• TASK DESCRIPTION:
Please pick out each line in the listing below that contains the word "Bookoo" and copy those lines.

• SUPPLIED MATERIAL:
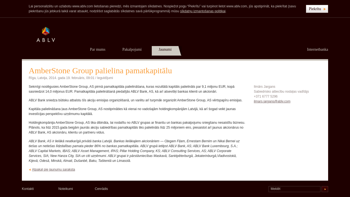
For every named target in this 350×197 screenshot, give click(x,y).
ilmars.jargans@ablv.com (272, 101)
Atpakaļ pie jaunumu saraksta (53, 169)
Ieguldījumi (105, 78)
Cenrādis (101, 189)
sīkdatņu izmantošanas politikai (203, 11)
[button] (317, 9)
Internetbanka (317, 49)
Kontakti (28, 189)
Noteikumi (65, 189)
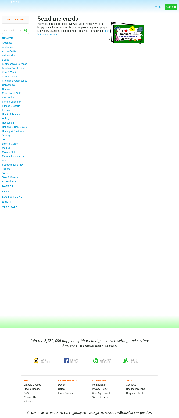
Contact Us (30, 397)
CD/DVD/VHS (9, 76)
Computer (7, 89)
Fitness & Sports (11, 105)
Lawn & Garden (10, 143)
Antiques (7, 42)
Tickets (6, 169)
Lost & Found (12, 196)
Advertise (29, 401)
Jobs (4, 139)
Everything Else (10, 181)
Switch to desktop (101, 397)
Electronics (8, 97)
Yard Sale (10, 207)
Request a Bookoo (136, 393)
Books (5, 59)
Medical (6, 148)
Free (5, 191)
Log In (157, 6)
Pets (4, 160)
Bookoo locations (135, 389)
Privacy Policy (99, 389)
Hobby (5, 118)
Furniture (7, 110)
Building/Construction (13, 68)
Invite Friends (65, 393)
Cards (61, 389)
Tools (5, 173)
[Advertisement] (14, 262)
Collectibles (8, 84)
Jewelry (6, 135)
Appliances (8, 47)
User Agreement (101, 393)
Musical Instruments (13, 156)
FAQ (26, 393)
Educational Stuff (11, 93)
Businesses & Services (14, 63)
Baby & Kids (8, 55)
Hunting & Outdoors (13, 131)
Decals (62, 384)
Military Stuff (9, 152)
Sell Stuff (15, 19)
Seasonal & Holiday (12, 164)
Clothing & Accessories (14, 80)
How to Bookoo (32, 389)
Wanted (8, 202)
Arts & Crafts (9, 51)
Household (8, 122)
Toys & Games (10, 177)
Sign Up (171, 6)
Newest (8, 38)
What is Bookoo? (33, 384)
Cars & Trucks (9, 72)
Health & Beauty (11, 114)
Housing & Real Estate (14, 127)
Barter (7, 186)
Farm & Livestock (11, 101)
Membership (99, 384)
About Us (131, 384)
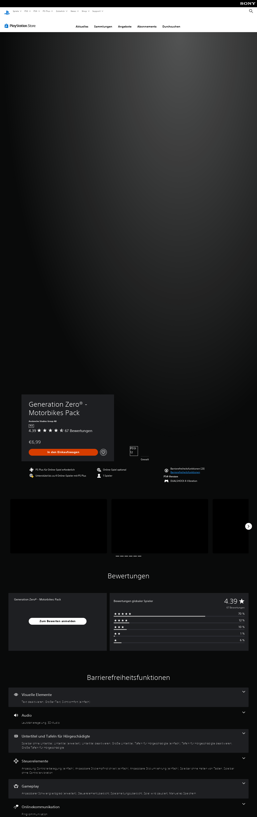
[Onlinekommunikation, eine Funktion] (128, 806)
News (73, 11)
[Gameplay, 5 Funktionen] (128, 785)
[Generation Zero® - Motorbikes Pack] (58, 522)
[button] (185, 468)
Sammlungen (103, 22)
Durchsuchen (171, 22)
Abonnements (147, 22)
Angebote (125, 22)
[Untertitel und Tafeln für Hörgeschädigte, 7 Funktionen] (128, 737)
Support (96, 11)
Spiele (16, 11)
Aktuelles (82, 22)
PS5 (26, 11)
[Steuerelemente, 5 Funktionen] (128, 762)
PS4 (36, 11)
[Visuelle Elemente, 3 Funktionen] (128, 693)
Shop (84, 11)
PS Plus (46, 11)
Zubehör (60, 11)
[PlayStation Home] (7, 11)
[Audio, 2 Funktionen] (128, 714)
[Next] (248, 522)
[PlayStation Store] (21, 22)
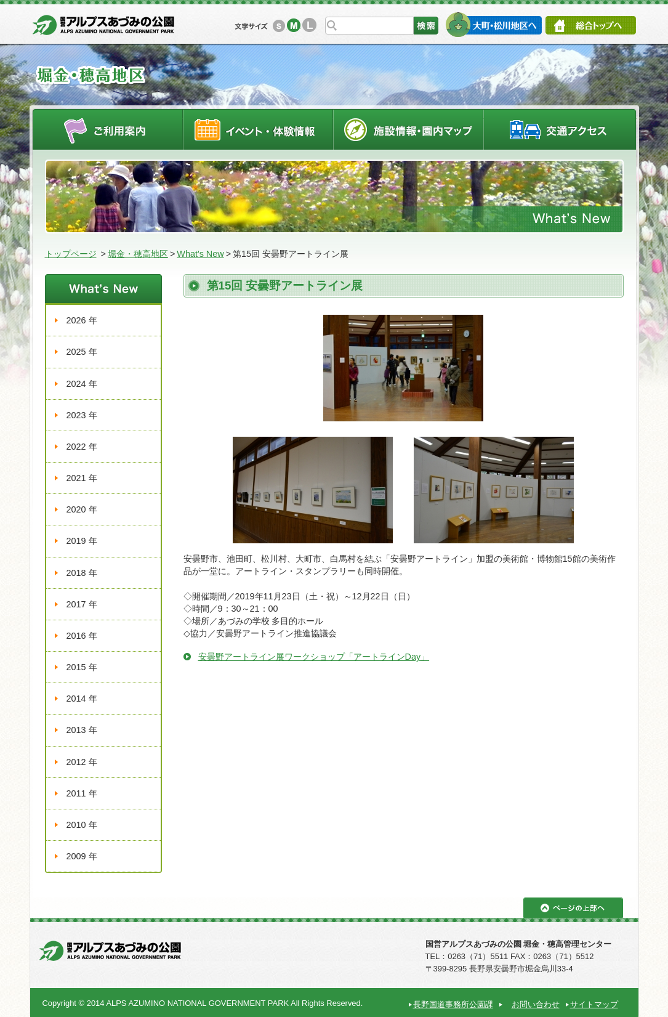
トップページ (71, 254)
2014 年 (81, 698)
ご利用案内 (107, 129)
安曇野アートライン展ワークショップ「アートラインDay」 (314, 657)
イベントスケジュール (258, 129)
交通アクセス (560, 129)
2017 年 (81, 604)
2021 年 (81, 478)
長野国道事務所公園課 (453, 1004)
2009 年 (81, 856)
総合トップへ (590, 25)
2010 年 (81, 825)
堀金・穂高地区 (138, 254)
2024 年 (81, 384)
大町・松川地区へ (493, 24)
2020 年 (81, 509)
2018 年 (81, 573)
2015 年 (81, 667)
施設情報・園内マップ (408, 129)
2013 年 (81, 730)
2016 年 (81, 636)
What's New (200, 254)
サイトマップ (594, 1004)
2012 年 (81, 762)
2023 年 (81, 415)
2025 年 (81, 352)
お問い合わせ (536, 1004)
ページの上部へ (573, 907)
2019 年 (81, 541)
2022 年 (81, 447)
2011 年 (81, 793)
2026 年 (81, 320)
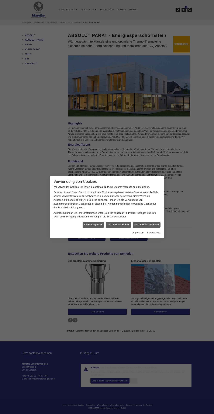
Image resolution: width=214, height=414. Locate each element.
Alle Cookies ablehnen (118, 216)
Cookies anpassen (93, 216)
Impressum (138, 224)
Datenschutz (153, 224)
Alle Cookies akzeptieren (146, 216)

• WORKED ANSWER:
Request a Bookoo (136, 393)
Bookoo locations (135, 389)
How to Bookoo (32, 389)
What is Bookoo? (33, 384)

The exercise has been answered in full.